The New Beginning chronology
| ← Previous Osaka (2024) | Next → Osaka (2025) |

= The New Beginning in Sapporo (2024) =

2024 professional wrestling event

The New Beginning in Sapporo was a two-night professional wrestling event promoted by New Japan Pro-Wrestling (NJPW). The event took place across two nights on February 23 and 24, 2024 in Sapporo, Hokkaido at the Hokkaido Prefectural Sports Center. It was the fortieth event under the New Beginning chronology and the sixth to take place in Sapporo.

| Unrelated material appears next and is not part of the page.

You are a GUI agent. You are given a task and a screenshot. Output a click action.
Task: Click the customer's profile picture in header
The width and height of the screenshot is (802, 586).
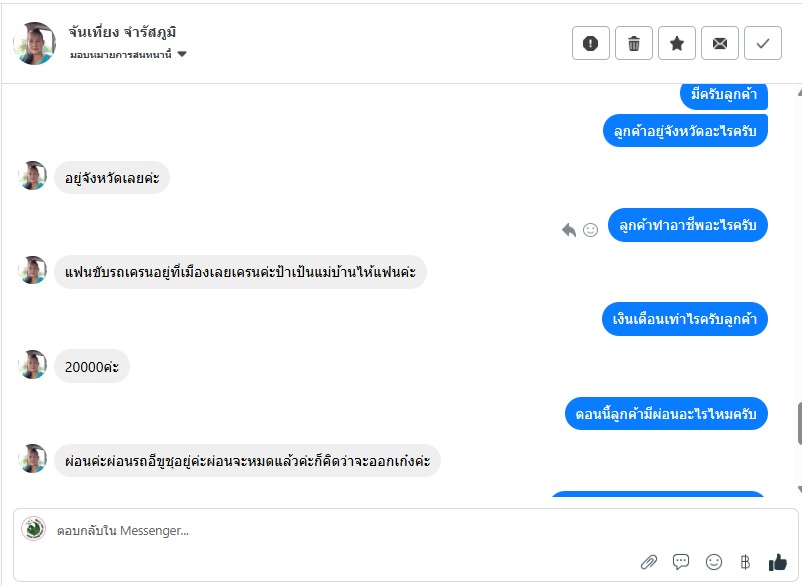coord(34,43)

A combined total of twenty matches were contested at the event, including a total of two on the pre-show. In the main event of Night 1, Nic Nemeth defeated David Finlay to win the IWGP Global Heavyweight Championship. In other prominent matches, Matt Riddle defeated Hiroshi Tanahashi to win the NJPW World Television Championship, Mayu Iwatani defeated Mina Shirakawa to retain the IWGP Women's Championship, and Chaos (Bishamon (Hirooki Goto and Yoshi-Hashi), Tomohiro Ishii, Yoh and Kazuchika Okada) defeated United Empire (Callum Newman, Jeff Cobb, Great-O-Khan, Francesco Akira and Heanfe).

In the main event of Night 2, Tetsuya Naito defeated Sanada to retain the IWGP World Heavyweight Championship. In other prominent matches, Yota Tsuji defeated Yuya Uemura in a Hair vs. Hair match, Guerrillas of Destiny (El Phantasmo and Hikuleo) defeated Guerrillas of Destiny (Tama Tonga and Tanga Loa) in which Jado served as the special guest referee, and Chaos (Bishamon (Hirooki Goto and Yoshi-Hashi), Tomohiro Ishii, Yoh and Kazuchika Okada) defeated United Empire (Callum Newman, Jeff Cobb, Francesco Akira, Great-O-Khan) and Matt Riddle.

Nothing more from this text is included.